### EXERCISE DIRECTIONS
All that should come back is the lines of the data below from the one containing "The image size is (1284, 1024)." to the one containing "Add another Titel field with plus icon", inclusive, exactly as they stand.

Stored items:
* * *
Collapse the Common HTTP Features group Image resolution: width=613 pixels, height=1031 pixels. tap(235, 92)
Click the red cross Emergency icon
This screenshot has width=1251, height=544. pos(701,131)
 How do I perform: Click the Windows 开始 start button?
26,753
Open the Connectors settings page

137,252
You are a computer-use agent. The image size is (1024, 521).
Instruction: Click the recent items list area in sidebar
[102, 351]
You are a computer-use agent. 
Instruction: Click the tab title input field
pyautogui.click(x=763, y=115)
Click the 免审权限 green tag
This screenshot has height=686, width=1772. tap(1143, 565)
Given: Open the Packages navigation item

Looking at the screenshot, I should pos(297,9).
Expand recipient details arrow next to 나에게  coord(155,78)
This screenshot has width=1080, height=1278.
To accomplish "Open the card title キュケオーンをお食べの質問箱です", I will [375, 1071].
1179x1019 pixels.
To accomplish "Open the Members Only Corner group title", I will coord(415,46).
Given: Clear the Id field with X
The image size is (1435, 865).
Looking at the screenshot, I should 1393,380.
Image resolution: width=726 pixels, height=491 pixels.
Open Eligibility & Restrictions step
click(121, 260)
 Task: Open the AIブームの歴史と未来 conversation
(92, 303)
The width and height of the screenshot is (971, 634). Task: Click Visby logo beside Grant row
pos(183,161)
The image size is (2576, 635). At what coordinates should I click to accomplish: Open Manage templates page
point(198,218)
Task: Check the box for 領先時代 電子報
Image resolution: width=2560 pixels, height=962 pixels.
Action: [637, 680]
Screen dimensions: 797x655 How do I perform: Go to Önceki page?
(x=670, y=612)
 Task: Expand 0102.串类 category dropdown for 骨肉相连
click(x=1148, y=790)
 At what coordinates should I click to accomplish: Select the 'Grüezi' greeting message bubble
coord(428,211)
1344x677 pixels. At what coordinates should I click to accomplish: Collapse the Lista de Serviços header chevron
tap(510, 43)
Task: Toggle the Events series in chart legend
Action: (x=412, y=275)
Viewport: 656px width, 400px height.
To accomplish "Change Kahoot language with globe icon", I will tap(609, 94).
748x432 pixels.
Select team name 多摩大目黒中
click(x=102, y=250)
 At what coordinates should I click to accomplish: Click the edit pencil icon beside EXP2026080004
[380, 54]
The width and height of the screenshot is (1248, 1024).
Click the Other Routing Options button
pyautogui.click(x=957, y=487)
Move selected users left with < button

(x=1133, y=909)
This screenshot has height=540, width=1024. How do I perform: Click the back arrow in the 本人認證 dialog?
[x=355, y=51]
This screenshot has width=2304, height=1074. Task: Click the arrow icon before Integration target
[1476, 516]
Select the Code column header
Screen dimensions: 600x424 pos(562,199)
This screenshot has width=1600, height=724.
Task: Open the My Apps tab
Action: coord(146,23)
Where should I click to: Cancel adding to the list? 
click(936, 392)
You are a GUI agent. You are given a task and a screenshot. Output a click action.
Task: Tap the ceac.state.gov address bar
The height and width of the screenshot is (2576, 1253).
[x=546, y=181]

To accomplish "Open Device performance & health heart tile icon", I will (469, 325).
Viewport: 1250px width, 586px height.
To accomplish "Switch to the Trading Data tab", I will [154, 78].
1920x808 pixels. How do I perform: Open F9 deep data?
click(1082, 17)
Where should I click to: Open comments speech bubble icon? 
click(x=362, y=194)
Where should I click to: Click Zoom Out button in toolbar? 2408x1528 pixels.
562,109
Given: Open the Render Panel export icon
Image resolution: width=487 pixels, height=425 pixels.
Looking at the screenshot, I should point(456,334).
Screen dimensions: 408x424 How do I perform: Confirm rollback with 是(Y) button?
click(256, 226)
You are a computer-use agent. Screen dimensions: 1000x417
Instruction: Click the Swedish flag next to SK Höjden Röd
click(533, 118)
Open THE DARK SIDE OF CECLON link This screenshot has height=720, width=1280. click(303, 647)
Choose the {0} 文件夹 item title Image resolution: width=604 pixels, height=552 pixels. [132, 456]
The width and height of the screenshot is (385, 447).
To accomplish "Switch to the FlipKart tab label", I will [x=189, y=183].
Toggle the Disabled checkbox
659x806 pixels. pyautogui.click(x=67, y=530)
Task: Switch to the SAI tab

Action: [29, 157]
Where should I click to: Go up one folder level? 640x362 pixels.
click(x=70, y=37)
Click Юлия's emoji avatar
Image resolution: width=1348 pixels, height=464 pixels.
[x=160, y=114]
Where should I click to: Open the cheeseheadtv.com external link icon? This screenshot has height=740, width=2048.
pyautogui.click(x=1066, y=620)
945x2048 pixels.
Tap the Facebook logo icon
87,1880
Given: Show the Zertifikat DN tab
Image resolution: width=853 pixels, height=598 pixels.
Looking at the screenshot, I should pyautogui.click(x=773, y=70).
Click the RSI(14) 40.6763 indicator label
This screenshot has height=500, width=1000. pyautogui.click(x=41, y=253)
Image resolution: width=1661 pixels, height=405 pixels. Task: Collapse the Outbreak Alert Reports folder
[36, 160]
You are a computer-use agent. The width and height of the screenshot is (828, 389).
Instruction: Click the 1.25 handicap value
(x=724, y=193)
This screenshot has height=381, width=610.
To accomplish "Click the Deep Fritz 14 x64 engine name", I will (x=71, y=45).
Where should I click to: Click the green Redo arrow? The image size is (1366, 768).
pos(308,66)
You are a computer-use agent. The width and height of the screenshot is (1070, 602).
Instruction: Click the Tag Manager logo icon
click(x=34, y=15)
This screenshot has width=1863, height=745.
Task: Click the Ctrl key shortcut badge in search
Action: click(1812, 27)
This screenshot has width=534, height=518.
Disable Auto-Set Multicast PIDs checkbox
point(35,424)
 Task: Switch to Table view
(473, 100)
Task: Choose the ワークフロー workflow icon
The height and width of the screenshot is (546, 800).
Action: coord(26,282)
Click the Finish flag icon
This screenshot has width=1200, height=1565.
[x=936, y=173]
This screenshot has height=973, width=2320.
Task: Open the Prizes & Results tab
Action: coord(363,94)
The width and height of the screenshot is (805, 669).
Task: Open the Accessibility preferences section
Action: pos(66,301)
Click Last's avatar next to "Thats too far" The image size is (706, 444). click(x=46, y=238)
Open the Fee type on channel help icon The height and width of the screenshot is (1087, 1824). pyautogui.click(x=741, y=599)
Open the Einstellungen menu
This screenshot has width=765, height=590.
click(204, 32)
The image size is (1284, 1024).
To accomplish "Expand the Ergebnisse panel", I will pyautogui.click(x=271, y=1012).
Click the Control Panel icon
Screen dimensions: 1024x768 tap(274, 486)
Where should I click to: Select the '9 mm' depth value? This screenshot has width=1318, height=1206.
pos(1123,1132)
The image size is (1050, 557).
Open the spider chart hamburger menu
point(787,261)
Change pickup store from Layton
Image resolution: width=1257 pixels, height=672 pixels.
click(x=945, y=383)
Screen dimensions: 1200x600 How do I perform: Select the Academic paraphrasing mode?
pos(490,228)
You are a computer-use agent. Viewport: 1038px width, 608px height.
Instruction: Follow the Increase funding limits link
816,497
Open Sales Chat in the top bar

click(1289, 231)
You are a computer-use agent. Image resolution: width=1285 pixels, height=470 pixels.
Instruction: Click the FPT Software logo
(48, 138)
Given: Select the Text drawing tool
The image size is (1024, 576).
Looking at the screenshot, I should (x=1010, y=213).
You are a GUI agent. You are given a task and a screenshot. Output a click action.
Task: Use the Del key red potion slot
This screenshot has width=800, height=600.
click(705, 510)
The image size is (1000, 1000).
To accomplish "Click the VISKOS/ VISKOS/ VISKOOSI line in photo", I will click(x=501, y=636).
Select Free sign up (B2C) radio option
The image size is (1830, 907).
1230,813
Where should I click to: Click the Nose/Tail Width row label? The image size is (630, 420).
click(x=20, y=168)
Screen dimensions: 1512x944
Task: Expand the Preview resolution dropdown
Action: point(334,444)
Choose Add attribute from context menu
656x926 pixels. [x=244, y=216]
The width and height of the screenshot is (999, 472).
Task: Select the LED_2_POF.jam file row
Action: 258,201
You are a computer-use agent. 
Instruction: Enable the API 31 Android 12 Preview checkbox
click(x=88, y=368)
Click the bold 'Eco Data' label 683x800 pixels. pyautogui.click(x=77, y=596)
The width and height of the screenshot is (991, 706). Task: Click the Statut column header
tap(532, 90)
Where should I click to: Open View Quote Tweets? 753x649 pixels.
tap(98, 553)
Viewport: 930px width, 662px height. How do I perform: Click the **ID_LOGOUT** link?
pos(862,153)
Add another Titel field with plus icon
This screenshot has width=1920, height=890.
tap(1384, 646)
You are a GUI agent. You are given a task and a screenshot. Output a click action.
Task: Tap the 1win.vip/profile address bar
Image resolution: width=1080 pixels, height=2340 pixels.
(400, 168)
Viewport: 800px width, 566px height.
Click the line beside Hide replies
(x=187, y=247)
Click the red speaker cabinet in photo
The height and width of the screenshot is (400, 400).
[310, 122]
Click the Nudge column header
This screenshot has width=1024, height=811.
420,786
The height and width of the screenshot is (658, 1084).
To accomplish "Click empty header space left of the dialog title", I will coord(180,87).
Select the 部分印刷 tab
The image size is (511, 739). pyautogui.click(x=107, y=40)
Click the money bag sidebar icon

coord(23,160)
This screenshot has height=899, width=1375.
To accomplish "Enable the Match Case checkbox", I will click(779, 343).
* * *
### SOLUTION TO THIS TASK
The image size is (1284, 1024).
To accomplish "Expand the Ergebnisse panel", I will pyautogui.click(x=271, y=1012).
Click the Control Panel icon
Screen dimensions: 1024x768 tap(274, 486)
Where should I click to: Select the '9 mm' depth value? This screenshot has width=1318, height=1206.
pos(1123,1132)
The image size is (1050, 557).
Open the spider chart hamburger menu
point(787,261)
Change pickup store from Layton
Image resolution: width=1257 pixels, height=672 pixels.
click(x=945, y=383)
Screen dimensions: 1200x600 How do I perform: Select the Academic paraphrasing mode?
pos(490,228)
You are a computer-use agent. Viewport: 1038px width, 608px height.
Instruction: Follow the Increase funding limits link
816,497
Open Sales Chat in the top bar

click(1289, 231)
You are a computer-use agent. Image resolution: width=1285 pixels, height=470 pixels.
Instruction: Click the FPT Software logo
(48, 138)
Given: Select the Text drawing tool
The image size is (1024, 576).
Looking at the screenshot, I should (x=1010, y=213).
You are a GUI agent. You are given a task and a screenshot. Output a click action.
Task: Use the Del key red potion slot
This screenshot has width=800, height=600.
click(705, 510)
The image size is (1000, 1000).
To accomplish "Click the VISKOS/ VISKOS/ VISKOOSI line in photo", I will click(x=501, y=636).
Select Free sign up (B2C) radio option
The image size is (1830, 907).
1230,813
Where should I click to: Click the Nose/Tail Width row label? The image size is (630, 420).
click(x=20, y=168)
Screen dimensions: 1512x944
Task: Expand the Preview resolution dropdown
Action: point(334,444)
Choose Add attribute from context menu
656x926 pixels. [x=244, y=216]
The width and height of the screenshot is (999, 472).
Task: Select the LED_2_POF.jam file row
Action: 258,201
You are a computer-use agent. 
Instruction: Enable the API 31 Android 12 Preview checkbox
click(x=88, y=368)
Click the bold 'Eco Data' label 683x800 pixels. pyautogui.click(x=77, y=596)
The width and height of the screenshot is (991, 706). Task: Click the Statut column header
tap(532, 90)
Where should I click to: Open View Quote Tweets? 753x649 pixels.
tap(98, 553)
Viewport: 930px width, 662px height. How do I perform: Click the **ID_LOGOUT** link?
pos(862,153)
Add another Titel field with plus icon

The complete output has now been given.